**What you have to do**.
In the listing below, the answer starts at the line that has "Concourir aux marchés publics (346, 1537)" and stops after the line that has "Liens (589, 2130)"; please repeat that part exactly and nothing more.

Recorded data below:

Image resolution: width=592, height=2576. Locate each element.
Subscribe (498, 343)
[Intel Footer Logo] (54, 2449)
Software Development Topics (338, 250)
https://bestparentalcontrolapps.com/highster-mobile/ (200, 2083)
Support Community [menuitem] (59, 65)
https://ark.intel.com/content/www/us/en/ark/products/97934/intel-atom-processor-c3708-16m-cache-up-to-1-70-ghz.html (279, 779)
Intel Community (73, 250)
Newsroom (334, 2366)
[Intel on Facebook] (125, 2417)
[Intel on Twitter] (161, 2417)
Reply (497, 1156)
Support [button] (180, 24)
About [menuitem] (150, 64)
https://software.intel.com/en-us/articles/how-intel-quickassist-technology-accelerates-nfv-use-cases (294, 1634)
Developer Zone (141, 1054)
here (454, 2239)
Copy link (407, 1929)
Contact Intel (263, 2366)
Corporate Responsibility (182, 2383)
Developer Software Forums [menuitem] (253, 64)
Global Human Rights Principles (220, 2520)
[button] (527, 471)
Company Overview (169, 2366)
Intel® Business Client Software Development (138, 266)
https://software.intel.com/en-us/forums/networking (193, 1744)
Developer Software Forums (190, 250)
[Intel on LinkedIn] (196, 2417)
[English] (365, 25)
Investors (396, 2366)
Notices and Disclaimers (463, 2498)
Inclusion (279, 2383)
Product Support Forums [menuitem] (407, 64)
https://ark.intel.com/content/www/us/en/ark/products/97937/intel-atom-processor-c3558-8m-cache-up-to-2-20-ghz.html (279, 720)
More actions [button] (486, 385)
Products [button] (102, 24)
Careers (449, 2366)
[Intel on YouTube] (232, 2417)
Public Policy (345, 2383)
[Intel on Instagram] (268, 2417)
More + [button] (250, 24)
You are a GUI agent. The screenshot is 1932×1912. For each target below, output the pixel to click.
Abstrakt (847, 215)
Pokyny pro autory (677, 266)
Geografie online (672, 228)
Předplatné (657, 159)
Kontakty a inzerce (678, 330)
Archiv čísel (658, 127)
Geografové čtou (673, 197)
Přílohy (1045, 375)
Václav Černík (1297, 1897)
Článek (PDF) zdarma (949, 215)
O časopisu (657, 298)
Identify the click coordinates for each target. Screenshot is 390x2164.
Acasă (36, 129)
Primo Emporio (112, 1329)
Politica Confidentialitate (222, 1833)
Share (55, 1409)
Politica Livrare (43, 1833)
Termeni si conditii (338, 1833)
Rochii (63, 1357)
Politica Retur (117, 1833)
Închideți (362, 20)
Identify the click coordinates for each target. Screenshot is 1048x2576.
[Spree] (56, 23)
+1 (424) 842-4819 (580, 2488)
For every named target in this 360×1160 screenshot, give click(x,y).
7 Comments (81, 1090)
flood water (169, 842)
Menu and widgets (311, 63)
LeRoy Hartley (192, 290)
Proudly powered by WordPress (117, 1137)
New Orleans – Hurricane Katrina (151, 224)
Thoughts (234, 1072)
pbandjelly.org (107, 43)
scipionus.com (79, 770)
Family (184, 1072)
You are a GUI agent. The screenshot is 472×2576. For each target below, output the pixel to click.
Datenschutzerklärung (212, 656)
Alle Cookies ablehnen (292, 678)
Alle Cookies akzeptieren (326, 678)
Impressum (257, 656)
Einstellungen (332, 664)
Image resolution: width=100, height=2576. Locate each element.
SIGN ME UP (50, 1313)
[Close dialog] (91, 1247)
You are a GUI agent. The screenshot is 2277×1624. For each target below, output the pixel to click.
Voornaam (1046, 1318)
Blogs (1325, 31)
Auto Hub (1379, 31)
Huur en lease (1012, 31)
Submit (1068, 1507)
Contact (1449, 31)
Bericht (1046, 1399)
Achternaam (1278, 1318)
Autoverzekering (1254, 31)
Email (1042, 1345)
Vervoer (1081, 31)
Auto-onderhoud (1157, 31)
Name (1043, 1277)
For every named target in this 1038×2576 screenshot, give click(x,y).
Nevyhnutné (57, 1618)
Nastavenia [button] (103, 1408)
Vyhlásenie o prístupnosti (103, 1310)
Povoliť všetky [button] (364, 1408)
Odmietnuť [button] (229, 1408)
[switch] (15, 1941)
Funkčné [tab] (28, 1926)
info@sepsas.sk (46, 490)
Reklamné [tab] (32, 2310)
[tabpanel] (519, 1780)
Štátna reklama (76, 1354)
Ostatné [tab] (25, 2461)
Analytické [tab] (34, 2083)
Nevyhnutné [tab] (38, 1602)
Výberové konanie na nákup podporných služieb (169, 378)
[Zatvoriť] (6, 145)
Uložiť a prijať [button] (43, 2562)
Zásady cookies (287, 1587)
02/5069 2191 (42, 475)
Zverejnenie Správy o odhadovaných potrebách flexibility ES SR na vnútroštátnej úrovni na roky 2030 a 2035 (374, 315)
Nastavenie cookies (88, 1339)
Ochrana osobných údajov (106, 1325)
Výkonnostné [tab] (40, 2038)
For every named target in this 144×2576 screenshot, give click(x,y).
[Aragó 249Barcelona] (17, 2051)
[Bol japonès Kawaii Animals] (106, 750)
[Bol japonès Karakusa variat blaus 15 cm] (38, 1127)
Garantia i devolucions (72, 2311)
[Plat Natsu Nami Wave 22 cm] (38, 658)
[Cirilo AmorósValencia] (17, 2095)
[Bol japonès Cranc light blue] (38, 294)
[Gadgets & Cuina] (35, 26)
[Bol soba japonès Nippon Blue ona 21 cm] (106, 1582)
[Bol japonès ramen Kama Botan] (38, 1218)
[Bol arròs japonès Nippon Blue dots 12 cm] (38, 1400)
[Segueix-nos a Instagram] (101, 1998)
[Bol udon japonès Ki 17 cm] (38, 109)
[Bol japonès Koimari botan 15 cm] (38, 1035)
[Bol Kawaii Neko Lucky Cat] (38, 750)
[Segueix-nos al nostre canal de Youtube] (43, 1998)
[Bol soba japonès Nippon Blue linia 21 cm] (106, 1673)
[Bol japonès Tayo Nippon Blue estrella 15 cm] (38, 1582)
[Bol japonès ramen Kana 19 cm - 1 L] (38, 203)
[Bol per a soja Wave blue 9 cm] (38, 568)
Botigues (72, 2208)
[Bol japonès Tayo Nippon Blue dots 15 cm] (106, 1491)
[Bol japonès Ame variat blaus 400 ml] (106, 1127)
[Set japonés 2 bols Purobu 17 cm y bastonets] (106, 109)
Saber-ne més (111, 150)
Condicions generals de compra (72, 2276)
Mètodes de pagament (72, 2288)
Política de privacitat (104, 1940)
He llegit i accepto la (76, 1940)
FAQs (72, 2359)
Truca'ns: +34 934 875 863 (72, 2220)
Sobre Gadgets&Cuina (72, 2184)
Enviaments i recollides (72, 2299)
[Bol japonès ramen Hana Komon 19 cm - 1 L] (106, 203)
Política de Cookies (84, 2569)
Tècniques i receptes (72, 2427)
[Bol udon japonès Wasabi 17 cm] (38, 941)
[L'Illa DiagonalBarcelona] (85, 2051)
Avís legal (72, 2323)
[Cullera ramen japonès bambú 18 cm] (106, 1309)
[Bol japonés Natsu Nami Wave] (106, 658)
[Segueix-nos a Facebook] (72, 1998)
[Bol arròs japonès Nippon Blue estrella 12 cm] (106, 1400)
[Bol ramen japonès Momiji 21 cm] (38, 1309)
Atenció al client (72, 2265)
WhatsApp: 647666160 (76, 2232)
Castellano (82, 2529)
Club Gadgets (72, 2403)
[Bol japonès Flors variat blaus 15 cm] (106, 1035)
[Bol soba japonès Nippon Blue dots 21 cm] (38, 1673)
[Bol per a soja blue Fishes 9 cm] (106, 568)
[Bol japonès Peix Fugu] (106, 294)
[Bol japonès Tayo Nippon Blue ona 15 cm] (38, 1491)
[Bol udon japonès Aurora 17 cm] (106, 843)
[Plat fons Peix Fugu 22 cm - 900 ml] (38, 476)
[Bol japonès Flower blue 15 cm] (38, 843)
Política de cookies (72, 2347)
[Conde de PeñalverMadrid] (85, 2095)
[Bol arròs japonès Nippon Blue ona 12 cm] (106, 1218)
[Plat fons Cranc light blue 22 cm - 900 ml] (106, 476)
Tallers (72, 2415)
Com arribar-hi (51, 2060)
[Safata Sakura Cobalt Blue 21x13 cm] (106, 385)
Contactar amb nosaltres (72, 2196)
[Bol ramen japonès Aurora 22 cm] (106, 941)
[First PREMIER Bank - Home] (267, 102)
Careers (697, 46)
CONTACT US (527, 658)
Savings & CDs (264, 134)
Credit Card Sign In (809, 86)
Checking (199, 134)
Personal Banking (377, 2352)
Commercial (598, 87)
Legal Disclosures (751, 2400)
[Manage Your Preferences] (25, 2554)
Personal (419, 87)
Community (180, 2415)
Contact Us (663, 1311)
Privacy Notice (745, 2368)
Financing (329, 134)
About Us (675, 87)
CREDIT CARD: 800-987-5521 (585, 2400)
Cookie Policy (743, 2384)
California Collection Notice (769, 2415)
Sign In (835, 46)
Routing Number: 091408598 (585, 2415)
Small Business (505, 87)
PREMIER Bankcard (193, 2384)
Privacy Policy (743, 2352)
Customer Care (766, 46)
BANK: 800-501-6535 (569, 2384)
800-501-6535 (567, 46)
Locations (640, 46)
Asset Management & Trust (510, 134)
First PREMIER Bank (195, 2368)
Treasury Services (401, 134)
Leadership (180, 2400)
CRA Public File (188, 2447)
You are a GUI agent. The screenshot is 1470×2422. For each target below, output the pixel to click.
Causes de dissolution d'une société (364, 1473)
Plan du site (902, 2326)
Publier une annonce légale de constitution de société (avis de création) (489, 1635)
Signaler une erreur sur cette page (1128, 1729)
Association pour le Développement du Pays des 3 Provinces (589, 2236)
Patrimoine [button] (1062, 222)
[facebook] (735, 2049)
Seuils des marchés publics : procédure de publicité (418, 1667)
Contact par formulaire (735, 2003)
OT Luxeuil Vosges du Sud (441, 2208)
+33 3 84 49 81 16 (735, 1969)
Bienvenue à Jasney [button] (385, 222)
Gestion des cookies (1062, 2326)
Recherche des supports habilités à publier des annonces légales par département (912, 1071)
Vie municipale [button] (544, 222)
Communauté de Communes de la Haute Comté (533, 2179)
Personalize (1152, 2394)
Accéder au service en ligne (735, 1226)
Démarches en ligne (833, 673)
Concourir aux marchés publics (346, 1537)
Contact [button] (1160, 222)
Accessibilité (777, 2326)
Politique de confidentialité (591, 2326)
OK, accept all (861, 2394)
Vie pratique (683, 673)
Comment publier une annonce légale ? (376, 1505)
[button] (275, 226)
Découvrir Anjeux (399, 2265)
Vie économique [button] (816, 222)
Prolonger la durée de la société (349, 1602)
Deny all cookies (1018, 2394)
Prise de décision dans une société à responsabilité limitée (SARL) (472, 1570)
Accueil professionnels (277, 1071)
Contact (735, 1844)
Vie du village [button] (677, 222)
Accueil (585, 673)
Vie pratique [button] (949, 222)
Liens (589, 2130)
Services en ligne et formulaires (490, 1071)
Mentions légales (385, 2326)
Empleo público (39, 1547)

End of Recorded data.

**Response area**.
Concourir aux marchés publics (346, 1537)
Contact [button] (1160, 222)
Accessibilité (777, 2326)
Politique de confidentialité (591, 2326)
OK, accept all (861, 2394)
Vie pratique (683, 673)
Comment publier une annonce légale ? (376, 1505)
[button] (275, 226)
Découvrir Anjeux (399, 2265)
Vie économique [button] (816, 222)
Prolonger la durée de la société (349, 1602)
Deny all cookies (1018, 2394)
Prise de décision dans une société à responsabilité limitée (SARL) (472, 1570)
Accueil professionnels (277, 1071)
Contact (735, 1844)
Vie du village [button] (677, 222)
Accueil (585, 673)
Vie pratique [button] (949, 222)
Liens (589, 2130)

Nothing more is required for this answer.